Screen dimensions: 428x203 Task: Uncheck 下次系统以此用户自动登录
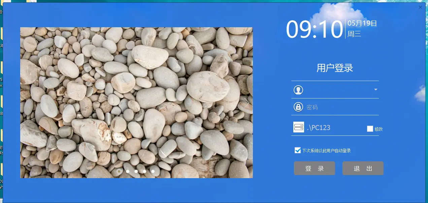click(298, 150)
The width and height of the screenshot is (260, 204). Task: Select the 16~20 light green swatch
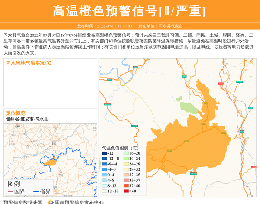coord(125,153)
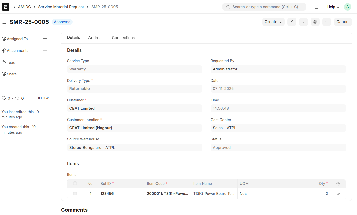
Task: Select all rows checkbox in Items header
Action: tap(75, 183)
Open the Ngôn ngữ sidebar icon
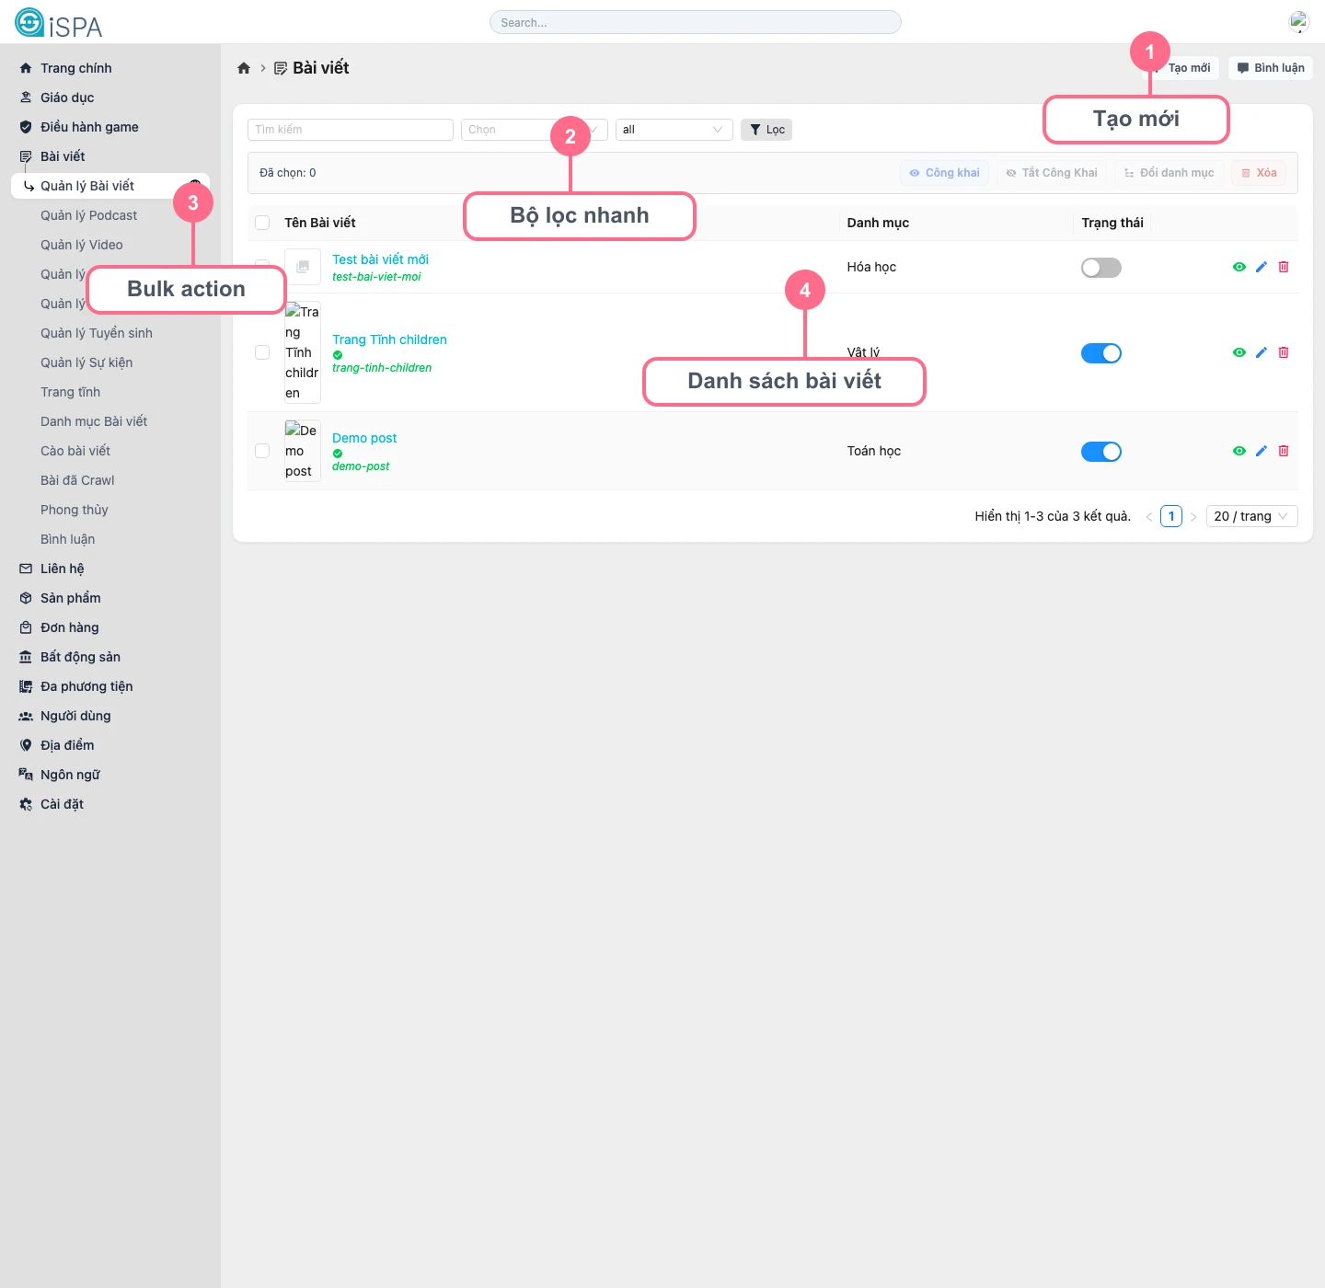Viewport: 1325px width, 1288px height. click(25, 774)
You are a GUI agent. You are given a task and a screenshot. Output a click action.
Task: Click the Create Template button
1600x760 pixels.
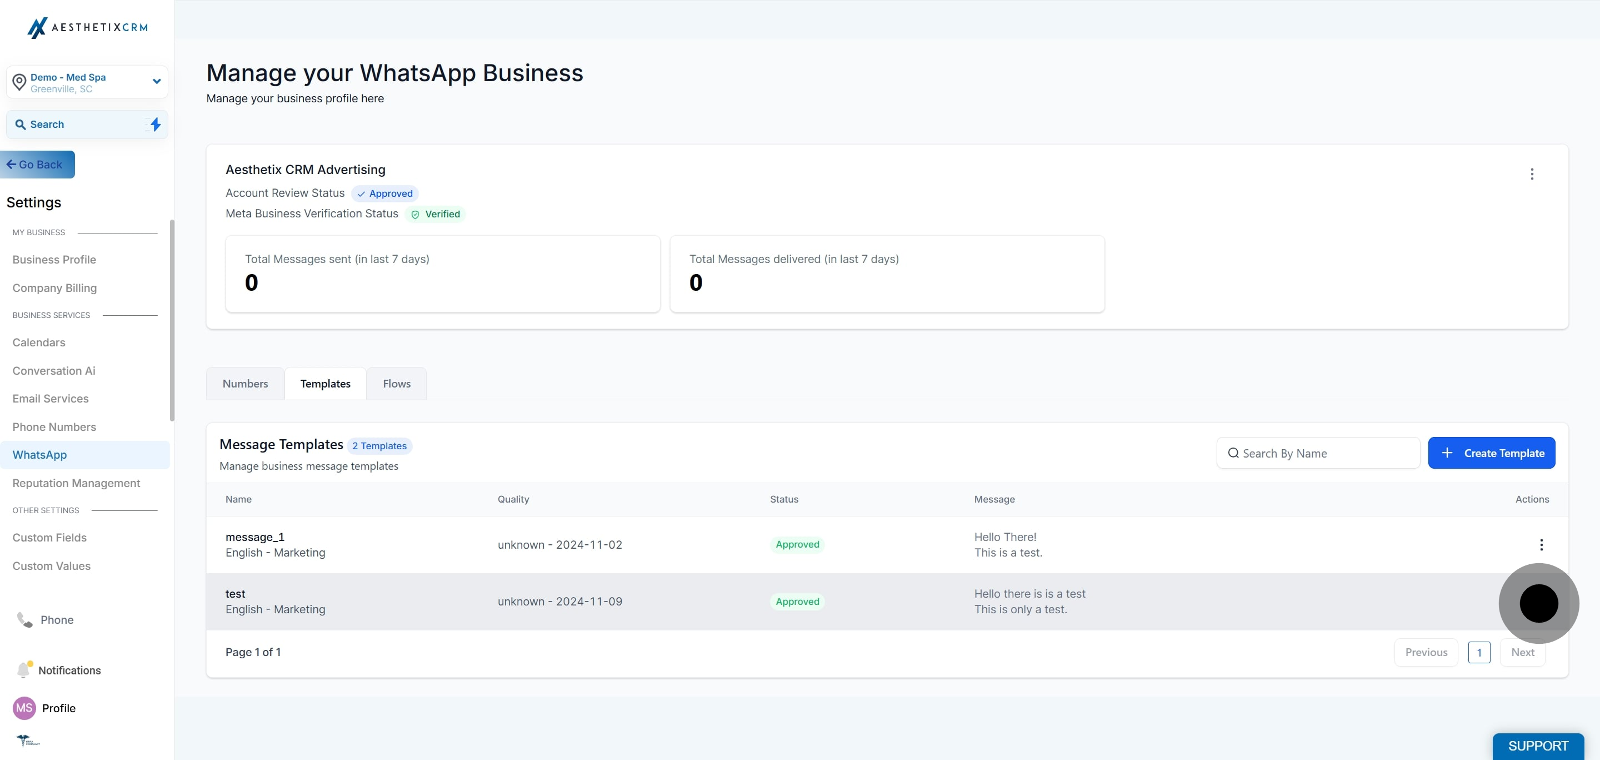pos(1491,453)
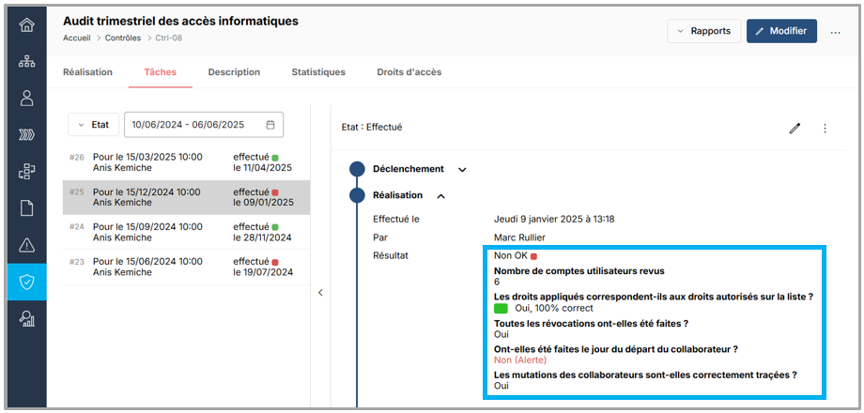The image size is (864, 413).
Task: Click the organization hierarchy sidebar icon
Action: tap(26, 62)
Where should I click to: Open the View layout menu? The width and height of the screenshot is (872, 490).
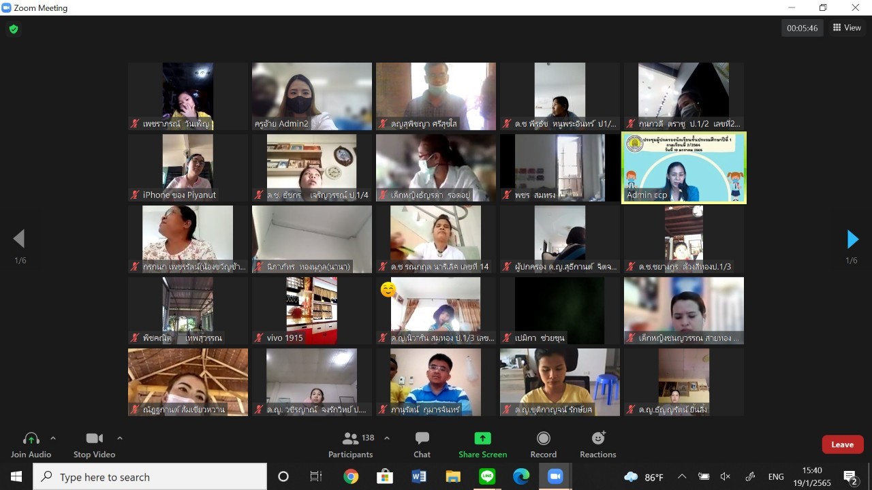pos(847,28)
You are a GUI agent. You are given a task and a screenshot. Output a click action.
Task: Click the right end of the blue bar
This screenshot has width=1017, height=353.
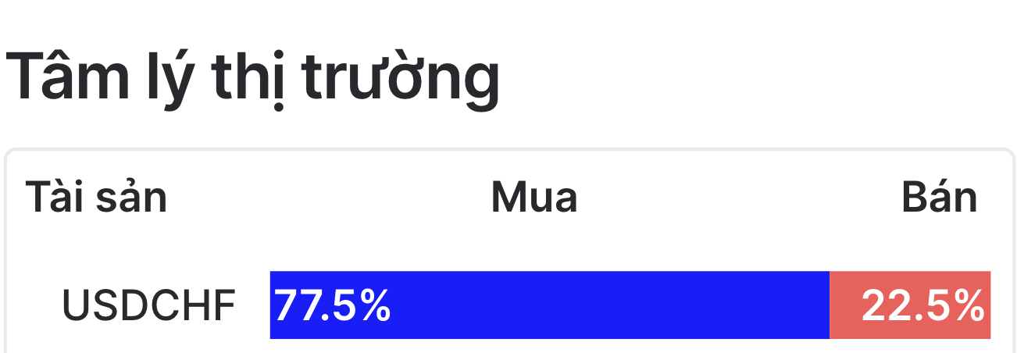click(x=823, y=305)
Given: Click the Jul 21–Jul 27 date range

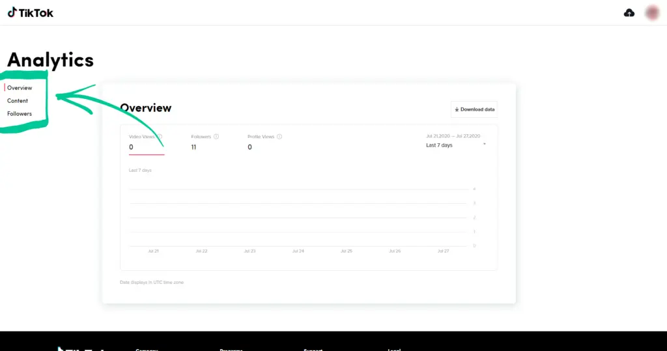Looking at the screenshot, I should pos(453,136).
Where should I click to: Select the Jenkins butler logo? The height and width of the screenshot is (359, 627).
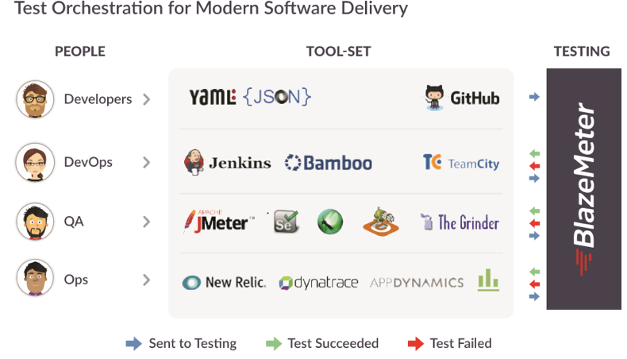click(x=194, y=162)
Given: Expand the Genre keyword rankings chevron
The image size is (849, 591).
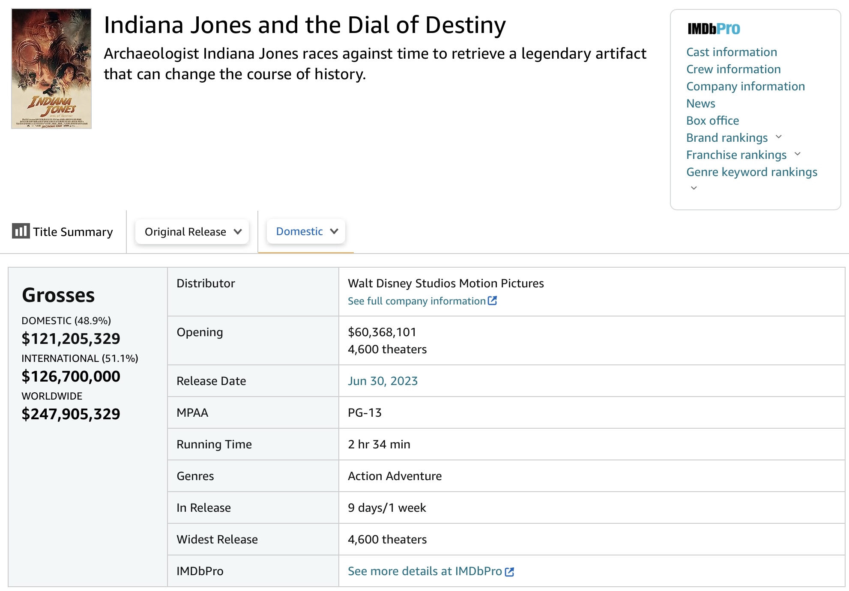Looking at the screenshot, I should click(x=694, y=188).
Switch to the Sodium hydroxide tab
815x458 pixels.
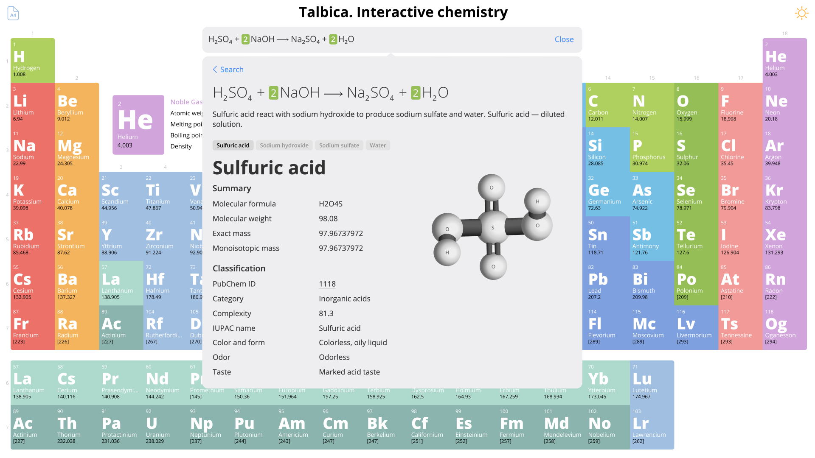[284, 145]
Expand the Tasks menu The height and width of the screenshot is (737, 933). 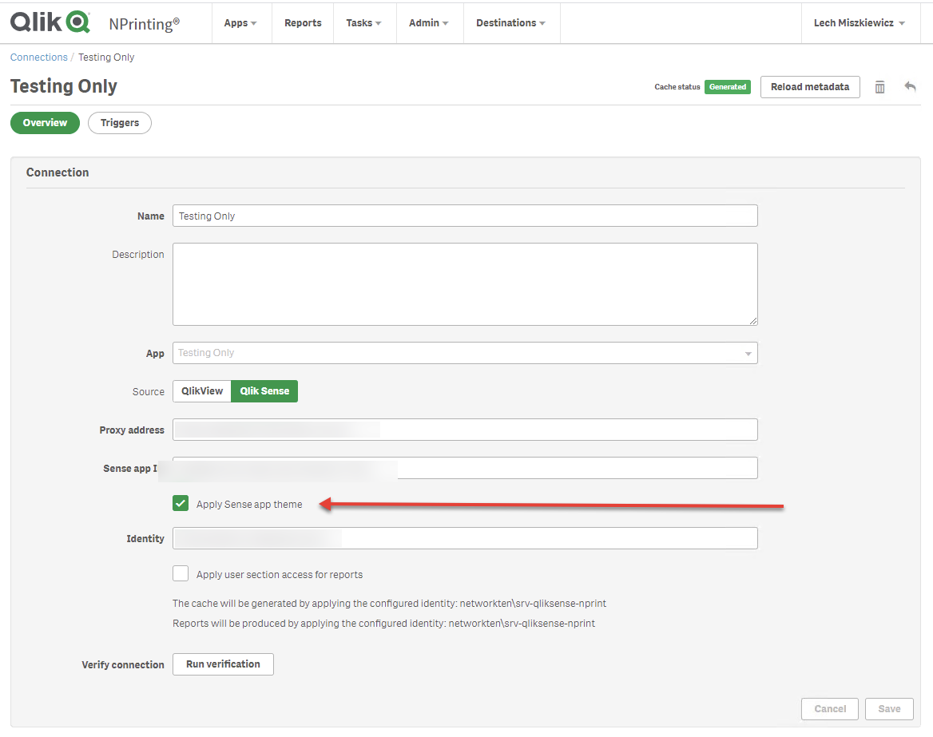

* **Description of the task**
Only the lines from the one that contains "The width and height of the screenshot is (260, 204)." to the end of the records, inclusive, are to be quoted exactly, with pictures excluded.

* **Result**
The width and height of the screenshot is (260, 204). Task: Select the 16~20 light green swatch
coord(125,153)
Task: Select all rows checkbox in Items header
Action: tap(75, 183)
Open the Ngôn ngữ sidebar icon
Viewport: 1325px width, 1288px height. click(25, 774)
You are a GUI agent. You are given a task and a screenshot. Output a click action.
Task: Click the Create Template button
1600x760 pixels.
pos(1491,453)
The image size is (864, 413).
Task: Click the organization hierarchy sidebar icon
Action: tap(26, 62)
Where should I click to: Open the View layout menu? The width and height of the screenshot is (872, 490).
pos(847,28)
You are a GUI agent. You are given a task and a screenshot. Output a click action.
Task: Click the right end of the blue bar
This screenshot has width=1017, height=353.
click(x=823, y=305)
Given: Click the Jul 21–Jul 27 date range

Looking at the screenshot, I should pos(453,136).
Where should I click to: Select the Jenkins butler logo? The height and width of the screenshot is (359, 627).
click(x=194, y=162)
Given: Expand the Genre keyword rankings chevron
The image size is (849, 591).
Looking at the screenshot, I should click(x=694, y=188).
Switch to the Sodium hydroxide tab
815x458 pixels.
[284, 145]
Expand the Tasks menu The height and width of the screenshot is (737, 933). 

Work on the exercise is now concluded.